*WORK REQUEST:* In the skin-washing passage below, copy the part from "To evaluate the" to "and radiation oncologist.", swapping every "soap" for "cleanser".

EXCERPTED PASSAGE: Begin

DATABASES USED: MEDLINE
COMMENTS ON LITERATURE USED: Articles published from 1966–2000 related to methylphenidate use in patients with cancer or in palliative care
FINAL NUMBER STUDIES USED = 49
The evidence in the review found that methylphenidate is useful for the treatment of depression in a variety of malignancies, with more than 80% improvement in depression and side effects in less than 20%.
Roy, I., Fortin, A., & Larochelle, M. (2001). The impact of skin washing with water and soap during breast irradiation: A randomized study. Radiotherapy and Oncology, 58, 333–339.
To evaluate the impact of washing breast skin with soap and water during radiation therapy on the intensity of acute skin toxicity
Patients were randomized prior to receiving radiation into two groups. In group 1, skin within the treatment field was not allowed to be washed. In group 2, skin within the treatment field could be washed with Dove® or Ivory® soap and water. Patients were not to apply any other materials unless prescribed by a physician. Topical treatment was prescribed for 87% of non-wash patients and 80% of wash patients for a mean duration of 18.2 and 17.6 days, respectively. The topical agents prescribed were topical corticosteroids, eosin, Burow’s solution, and Biafine®. Patients were requested not to tell physicians if they were washing the irradiated area or not. Skin toxicity was independently scored by the author and radiation oncologist.
The study took place at an institution in Quebec, Canada.
The study used a randomized, blinded, controlled trial design.

EXCERPTED PASSAGE: End
SUPPLIED MATERIAL: Begin

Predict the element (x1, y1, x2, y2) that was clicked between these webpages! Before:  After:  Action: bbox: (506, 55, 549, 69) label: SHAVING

SUPPLIED MATERIAL: End

*WRITTEN REPLY:*
To evaluate the impact of washing breast skin with cleanser and water during radiation therapy on the intensity of acute skin toxicity
Patients were randomized prior to receiving radiation into two groups. In group 1, skin within the treatment field was not allowed to be washed. In group 2, skin within the treatment field could be washed with Dove® or Ivory® cleanser and water. Patients were not to apply any other materials unless prescribed by a physician. Topical treatment was prescribed for 87% of non-wash patients and 80% of wash patients for a mean duration of 18.2 and 17.6 days, respectively. The topical agents prescribed were topical corticosteroids, eosin, Burow’s solution, and Biafine®. Patients were requested not to tell physicians if they were washing the irradiated area or not. Skin toxicity was independently scored by the author and radiation oncologist.